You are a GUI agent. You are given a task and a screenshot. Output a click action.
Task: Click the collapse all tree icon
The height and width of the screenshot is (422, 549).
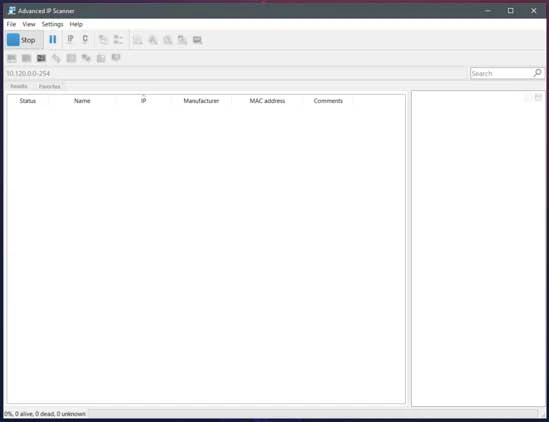pyautogui.click(x=118, y=40)
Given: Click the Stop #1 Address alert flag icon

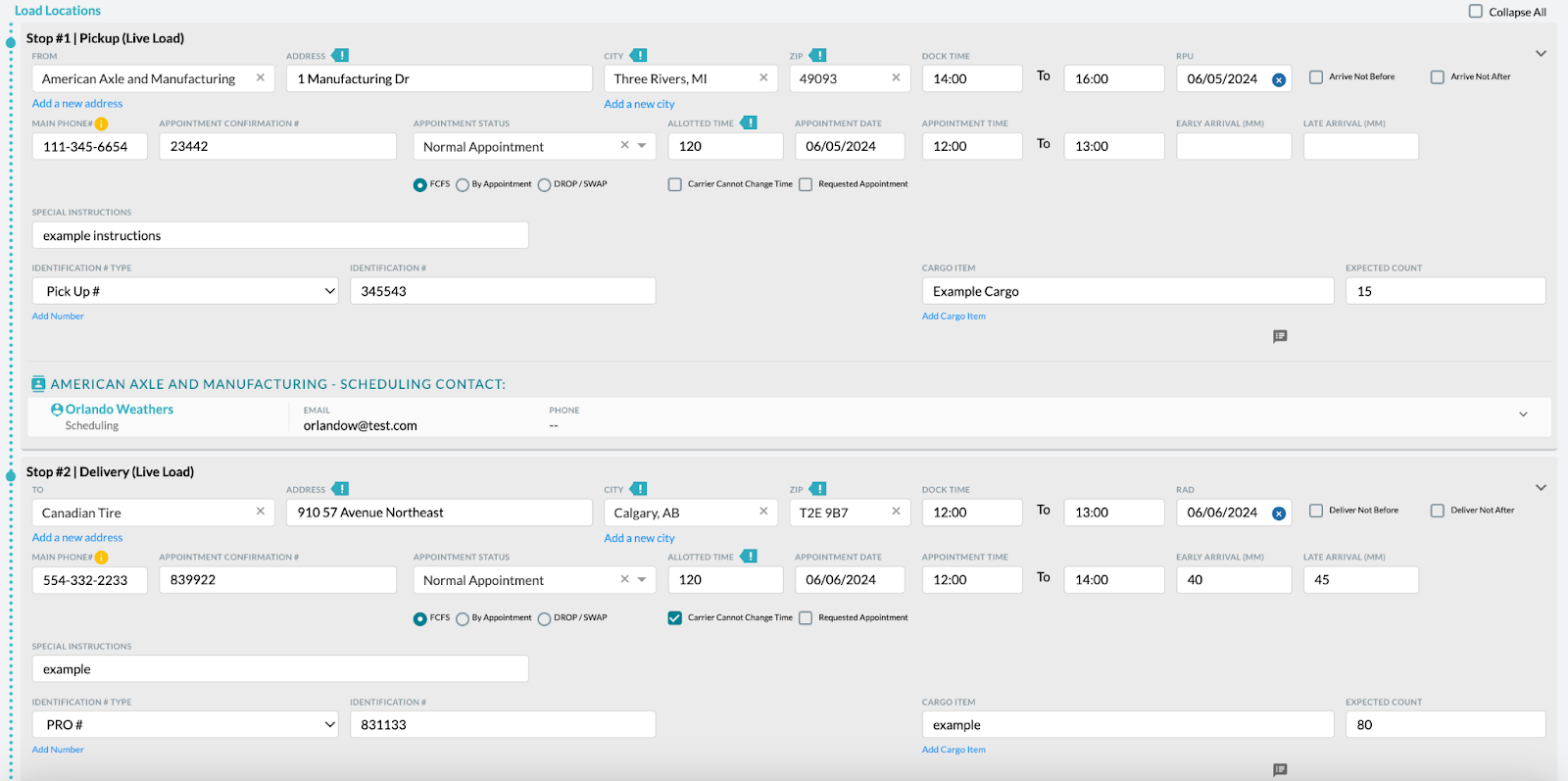Looking at the screenshot, I should pos(340,56).
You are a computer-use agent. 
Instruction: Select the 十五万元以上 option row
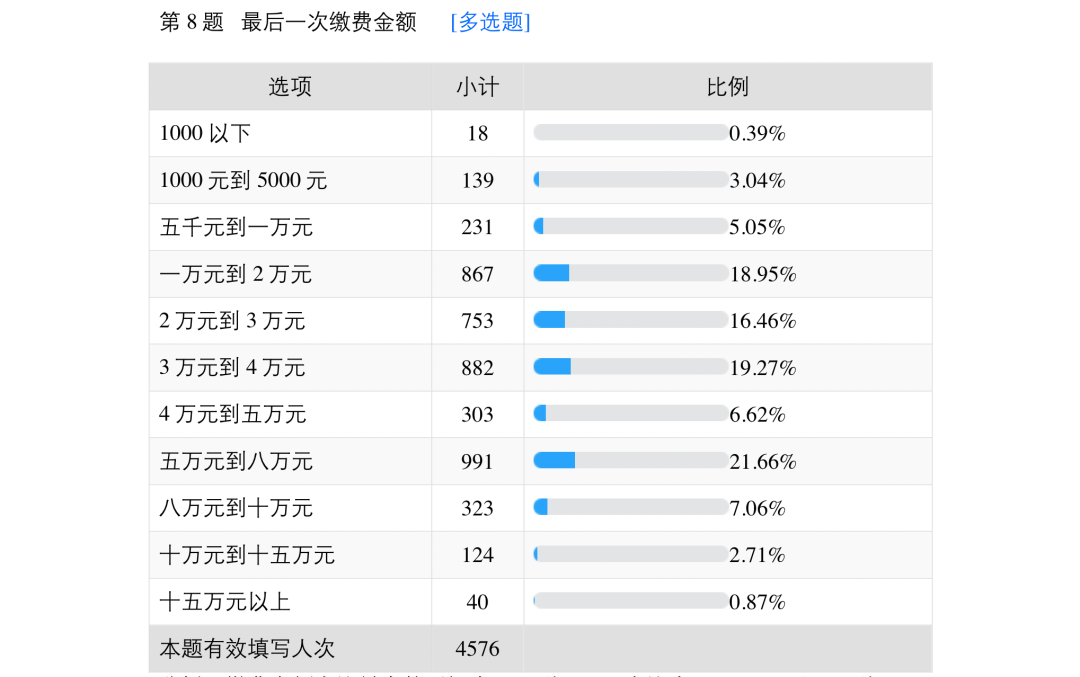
----
→ **Required work**: Word for word, give the data above again, without any images.

→ **Result of this task**:
You are a GUI agent. You are given a task and a screenshot. Output a click action.
Task: Click the collapse all tree icon
The height and width of the screenshot is (422, 549).
pyautogui.click(x=118, y=40)
Given: Click the Stop #1 Address alert flag icon

Looking at the screenshot, I should pos(340,56).
You are a computer-use agent. 
Instruction: Select the 十五万元以上 option row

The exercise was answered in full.